Live Discussion: Intracellular Aβ in Alzheimer's Disease
Return to Discussion Text
Live discussion held 16 May 2000.
Participants: Bruce Yankner, Huaxi Xu, Austin Yang, Gasparini, Charles
Glabe, Virginia Lee, Steve Younkin, Dean Hartley, Dominic Walsh, Janet Walsh,
Gunnar Gouras, June Kinoshita
Note: Transcript has been edited for clarity and accuracy.

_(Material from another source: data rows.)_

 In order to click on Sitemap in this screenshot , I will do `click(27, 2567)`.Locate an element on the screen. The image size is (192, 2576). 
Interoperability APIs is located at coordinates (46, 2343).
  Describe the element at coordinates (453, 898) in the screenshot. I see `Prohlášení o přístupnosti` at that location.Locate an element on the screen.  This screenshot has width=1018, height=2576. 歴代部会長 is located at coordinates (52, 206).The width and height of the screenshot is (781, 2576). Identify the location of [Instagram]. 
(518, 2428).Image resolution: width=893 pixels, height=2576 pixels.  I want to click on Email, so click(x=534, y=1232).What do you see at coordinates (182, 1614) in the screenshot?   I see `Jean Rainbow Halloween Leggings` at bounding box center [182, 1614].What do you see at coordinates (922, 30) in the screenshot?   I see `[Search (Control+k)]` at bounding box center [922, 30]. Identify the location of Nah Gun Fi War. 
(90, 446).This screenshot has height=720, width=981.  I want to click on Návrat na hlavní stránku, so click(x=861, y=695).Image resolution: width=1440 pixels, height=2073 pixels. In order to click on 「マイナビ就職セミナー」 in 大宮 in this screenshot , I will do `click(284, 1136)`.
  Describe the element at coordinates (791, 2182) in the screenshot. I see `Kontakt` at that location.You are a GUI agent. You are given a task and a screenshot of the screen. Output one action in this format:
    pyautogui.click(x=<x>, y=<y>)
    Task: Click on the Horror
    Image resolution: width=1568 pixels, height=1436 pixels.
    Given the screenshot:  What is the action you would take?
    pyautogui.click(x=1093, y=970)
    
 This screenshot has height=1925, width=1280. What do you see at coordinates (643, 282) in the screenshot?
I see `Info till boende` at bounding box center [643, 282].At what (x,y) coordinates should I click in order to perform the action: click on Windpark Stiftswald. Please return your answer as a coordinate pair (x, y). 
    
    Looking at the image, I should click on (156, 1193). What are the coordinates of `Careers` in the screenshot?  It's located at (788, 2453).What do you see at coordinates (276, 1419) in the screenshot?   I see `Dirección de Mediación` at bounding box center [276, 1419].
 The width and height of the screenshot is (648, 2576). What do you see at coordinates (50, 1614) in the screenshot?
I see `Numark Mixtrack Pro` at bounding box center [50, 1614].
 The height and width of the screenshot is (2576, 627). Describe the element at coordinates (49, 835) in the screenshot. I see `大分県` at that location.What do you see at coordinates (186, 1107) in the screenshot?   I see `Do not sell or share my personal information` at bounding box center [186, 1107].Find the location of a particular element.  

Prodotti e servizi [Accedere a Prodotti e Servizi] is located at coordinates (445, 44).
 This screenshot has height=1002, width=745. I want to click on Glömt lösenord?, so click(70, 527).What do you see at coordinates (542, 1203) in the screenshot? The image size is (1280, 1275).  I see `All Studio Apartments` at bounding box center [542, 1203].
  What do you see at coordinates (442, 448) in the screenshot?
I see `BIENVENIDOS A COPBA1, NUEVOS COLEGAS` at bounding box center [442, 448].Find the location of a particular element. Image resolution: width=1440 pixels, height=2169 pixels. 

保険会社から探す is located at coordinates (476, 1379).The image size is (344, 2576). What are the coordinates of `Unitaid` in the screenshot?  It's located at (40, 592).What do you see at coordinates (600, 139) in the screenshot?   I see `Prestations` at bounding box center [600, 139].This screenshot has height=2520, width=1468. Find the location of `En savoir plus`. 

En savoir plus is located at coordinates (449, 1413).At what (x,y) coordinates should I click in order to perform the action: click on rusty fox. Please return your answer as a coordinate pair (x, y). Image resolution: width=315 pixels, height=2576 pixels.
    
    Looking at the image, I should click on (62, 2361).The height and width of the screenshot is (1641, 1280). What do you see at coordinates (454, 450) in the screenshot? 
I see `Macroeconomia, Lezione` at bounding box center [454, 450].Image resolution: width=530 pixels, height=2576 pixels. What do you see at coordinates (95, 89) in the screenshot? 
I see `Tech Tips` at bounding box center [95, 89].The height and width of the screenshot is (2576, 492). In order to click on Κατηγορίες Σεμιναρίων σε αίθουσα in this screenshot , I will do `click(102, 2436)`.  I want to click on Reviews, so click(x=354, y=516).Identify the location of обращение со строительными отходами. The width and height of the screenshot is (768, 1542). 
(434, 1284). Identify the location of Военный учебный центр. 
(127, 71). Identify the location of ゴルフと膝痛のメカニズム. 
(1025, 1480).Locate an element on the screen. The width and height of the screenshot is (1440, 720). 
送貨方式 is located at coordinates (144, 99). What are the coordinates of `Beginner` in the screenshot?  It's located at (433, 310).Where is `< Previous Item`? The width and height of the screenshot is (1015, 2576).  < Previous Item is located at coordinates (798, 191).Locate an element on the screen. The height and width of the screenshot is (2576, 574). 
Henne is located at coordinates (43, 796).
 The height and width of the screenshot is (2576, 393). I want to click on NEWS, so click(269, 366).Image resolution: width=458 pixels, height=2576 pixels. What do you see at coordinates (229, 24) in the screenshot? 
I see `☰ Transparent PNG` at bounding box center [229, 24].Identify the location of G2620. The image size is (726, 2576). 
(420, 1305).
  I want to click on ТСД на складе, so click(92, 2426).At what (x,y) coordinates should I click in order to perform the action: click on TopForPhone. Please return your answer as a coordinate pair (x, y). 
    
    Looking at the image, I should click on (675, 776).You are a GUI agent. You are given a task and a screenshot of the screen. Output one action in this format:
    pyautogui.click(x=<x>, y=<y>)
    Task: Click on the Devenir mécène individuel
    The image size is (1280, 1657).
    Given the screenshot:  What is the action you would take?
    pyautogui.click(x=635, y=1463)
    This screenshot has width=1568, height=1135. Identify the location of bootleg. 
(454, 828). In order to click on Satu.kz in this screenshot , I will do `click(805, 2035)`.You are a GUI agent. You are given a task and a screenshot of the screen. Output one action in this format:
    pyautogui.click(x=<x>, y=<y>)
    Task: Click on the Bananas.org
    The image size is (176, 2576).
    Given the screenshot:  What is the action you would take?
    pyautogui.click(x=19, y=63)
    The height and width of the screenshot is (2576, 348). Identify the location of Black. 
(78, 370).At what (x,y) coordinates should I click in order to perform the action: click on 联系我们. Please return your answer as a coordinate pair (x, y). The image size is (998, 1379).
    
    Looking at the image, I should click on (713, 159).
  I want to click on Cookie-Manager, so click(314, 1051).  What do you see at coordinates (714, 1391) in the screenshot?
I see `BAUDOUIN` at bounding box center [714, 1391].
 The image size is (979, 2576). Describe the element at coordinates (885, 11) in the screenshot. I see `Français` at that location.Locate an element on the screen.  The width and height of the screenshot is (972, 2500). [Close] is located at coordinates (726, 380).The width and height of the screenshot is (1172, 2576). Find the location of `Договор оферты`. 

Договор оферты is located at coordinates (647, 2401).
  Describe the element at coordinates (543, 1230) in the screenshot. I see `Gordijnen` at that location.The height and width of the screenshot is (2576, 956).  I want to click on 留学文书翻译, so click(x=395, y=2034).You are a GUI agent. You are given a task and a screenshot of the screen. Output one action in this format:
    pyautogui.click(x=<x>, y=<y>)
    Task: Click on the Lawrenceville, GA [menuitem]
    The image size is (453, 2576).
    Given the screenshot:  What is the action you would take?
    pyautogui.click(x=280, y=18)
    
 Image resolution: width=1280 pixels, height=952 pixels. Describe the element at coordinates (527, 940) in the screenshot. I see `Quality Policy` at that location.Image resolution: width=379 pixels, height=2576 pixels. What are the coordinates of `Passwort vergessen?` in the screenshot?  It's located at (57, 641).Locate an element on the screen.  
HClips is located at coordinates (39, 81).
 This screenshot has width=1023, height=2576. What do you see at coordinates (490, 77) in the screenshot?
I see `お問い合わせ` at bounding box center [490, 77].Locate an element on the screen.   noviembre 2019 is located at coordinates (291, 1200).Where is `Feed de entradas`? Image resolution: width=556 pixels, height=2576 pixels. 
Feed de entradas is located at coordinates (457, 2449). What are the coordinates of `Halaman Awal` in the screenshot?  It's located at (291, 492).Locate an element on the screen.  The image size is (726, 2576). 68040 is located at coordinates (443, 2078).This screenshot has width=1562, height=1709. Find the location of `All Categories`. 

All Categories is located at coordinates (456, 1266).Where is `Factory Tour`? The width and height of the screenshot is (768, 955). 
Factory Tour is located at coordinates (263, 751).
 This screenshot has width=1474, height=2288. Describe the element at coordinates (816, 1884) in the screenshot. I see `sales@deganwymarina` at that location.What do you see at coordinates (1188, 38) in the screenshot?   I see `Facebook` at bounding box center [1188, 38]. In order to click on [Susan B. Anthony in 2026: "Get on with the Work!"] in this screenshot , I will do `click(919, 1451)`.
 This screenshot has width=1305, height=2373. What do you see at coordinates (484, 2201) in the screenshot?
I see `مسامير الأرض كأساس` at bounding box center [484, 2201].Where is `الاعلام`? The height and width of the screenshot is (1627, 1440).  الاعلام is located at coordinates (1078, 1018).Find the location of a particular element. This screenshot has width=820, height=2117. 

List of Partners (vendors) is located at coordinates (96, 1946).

Charles Glabe: Hi! Hey Austin!
Austin: Hi boss.
Charles Glabe: Boss?
Austin: Oh…I guess I don't work for you anymore.
Austin: Hi Virginia.
June: Hi Virginia, can you chat?
Virginia Lee: I am trying to figure out how to chat.
June: Hi Steve!
Steve Younkin: Hello everyone
Bruce: Hi Austin.
Charles Glabe: So what's all this talk about intracellular amyloid?
What is it?
Virginia Lee: Charlie, you said that intracellular amyloid is
garbage but does the garbage do anything?
June: Garbage can be a fertilizer.
Charles Glabe: Yes, Virginia, even garbage can be bad!
Virginia Lee: Charlie, how bad can intracellular amyloid be?
Charles Glabe: Don't know; but the range is probably from dysfunction
to cell death.
Virginia Lee: Steve and Bruce, do you agree with Charlie?
Bruce: Virginia - Depends on whether it's picked up and how you
Charles Glabe: Bruce, Whaddaya mean by "picked up";
Do cells cruise for amyloid?
Virginia Lee: Bruce, which is worst for the cell: The amyloid
that the cell picks up or the amyloid produced by the cells?
Bruce: I mean disposed. Is lysosomal or endosomal Aβ inert
Charles Glabe: It is both
Bruce: Perhaps - but we need data.
June: Let's bring this meeting to order. I'll throw out a question:
Is there a consensus that there exist intracellular accumulations of Aβ?
Gunnar, can you respond?
Gunnar Gouras: I certainly think that intraneuronal Aß42
Charles Glabe: Yes, but Aβ is only a fraction of what is actually
accumulating. There is also a lot of insoluble misfolded APP and fragments
of APP and I think that this confuses people who would expect that what
accumulates extracellularly would be the same as what is accumulating inside.
Bruce: Charlie - do you think these APP metabolites accumulate
in extracellular amyloid?
Charles Glabe: Probably for a while until they get proteolytically
removed. There are some reports of APP immunoreactivity in extracellular
Steve Younkin: Charlie, are you referring to intraneuronal accumulations
in the AD brain?
Charles Glabe: Yes, but most of the mechanistic data comes from
culture models: cells and tissue slices.
Charles Glabe: Steve, are there two of you here?
Steve Younkin: Yes I'm here despite frequent reports to the contrary.
Virginia Lee: Charlie, do you think the extracellular accumulation
of APP metabolites comes from dead cells?
Charles Glabe: Don't know. I see two possibilities: Dead cells
or chronically-infected ones. I favor the latter.
Virginia Lee: Charlie, what do you mean by chronically infected
Charles Glabe: They are the ones that have the intracellular amyloid
that accumulates ad infinitum (apparently). What do Steve and Bruce think?
Bruce: There is certainly evidence for dead neurons within plaques
which could serve as the source. But the idea that intracellular aggregates
can also be actively secreted is an attractive hypothesis.
Charles Glabe: But dead neurons don't synthesize anything and
the amyloid deposits are much larger than the cells.
Dominic Walsh: Perhaps the species secreted by cells are small
but provide the nidus for plaque formation?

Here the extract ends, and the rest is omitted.